MATERIAL PROVIDED:
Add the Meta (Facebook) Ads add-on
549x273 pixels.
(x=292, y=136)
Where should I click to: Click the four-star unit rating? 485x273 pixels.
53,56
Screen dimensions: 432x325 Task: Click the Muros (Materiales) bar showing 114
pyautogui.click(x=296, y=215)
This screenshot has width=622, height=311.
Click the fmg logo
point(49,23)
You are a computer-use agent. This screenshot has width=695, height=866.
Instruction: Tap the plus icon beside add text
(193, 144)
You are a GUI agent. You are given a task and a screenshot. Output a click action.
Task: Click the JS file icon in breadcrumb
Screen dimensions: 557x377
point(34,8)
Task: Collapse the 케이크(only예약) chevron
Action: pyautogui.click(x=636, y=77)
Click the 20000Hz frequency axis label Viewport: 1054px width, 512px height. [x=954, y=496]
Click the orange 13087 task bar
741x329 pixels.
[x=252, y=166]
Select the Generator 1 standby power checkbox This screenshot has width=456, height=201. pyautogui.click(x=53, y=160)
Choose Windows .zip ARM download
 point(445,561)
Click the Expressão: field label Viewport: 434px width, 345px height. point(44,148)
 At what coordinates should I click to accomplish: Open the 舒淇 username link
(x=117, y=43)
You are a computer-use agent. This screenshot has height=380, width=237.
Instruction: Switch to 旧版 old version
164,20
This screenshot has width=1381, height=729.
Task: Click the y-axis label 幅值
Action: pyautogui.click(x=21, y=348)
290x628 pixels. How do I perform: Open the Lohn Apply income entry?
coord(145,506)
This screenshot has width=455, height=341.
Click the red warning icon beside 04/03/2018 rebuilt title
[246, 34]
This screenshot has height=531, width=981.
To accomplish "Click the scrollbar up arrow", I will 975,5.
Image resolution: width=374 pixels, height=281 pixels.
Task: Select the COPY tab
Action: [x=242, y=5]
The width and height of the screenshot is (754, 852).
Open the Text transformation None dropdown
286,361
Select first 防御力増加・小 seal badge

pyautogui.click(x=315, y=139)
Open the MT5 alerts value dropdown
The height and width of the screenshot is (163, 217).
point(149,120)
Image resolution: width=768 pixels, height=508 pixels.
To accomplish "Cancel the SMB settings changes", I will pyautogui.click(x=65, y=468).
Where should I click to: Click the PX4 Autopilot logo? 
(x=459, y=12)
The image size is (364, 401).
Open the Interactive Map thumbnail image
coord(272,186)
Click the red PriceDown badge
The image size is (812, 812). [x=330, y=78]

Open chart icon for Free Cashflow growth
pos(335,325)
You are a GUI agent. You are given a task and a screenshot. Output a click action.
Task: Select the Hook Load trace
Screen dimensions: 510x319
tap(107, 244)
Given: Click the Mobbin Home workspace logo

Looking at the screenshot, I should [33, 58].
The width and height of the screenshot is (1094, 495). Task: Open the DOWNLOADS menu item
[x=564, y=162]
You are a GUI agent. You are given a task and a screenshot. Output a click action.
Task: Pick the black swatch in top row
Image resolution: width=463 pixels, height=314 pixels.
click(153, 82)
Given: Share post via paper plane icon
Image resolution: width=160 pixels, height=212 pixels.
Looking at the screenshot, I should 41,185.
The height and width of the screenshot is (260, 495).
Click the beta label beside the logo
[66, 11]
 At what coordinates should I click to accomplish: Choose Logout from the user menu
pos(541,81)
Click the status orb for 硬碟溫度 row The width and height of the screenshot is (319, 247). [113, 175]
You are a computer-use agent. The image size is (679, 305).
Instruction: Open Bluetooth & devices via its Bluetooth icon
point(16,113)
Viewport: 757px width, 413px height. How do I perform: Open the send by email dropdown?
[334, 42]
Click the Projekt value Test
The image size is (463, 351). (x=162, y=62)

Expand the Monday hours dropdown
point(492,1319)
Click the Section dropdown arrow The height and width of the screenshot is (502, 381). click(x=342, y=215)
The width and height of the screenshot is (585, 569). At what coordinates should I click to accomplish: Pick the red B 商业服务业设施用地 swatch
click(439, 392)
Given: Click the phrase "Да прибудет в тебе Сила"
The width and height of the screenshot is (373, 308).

WHAT YOU HAVE TO DO: Both the line containing "Click the 20000Hz" and the line containing "has height=380, width=237." belong in the answer. Print them and every line above that falls between them exactly, and no others.

REPLY:
Click the 20000Hz frequency axis label Viewport: 1054px width, 512px height. [x=954, y=496]
Click the orange 13087 task bar
741x329 pixels.
[x=252, y=166]
Select the Generator 1 standby power checkbox This screenshot has width=456, height=201. pyautogui.click(x=53, y=160)
Choose Windows .zip ARM download
 point(445,561)
Click the Expressão: field label Viewport: 434px width, 345px height. point(44,148)
 At what coordinates should I click to accomplish: Open the 舒淇 username link
(x=117, y=43)
You are a computer-use agent. This screenshot has height=380, width=237.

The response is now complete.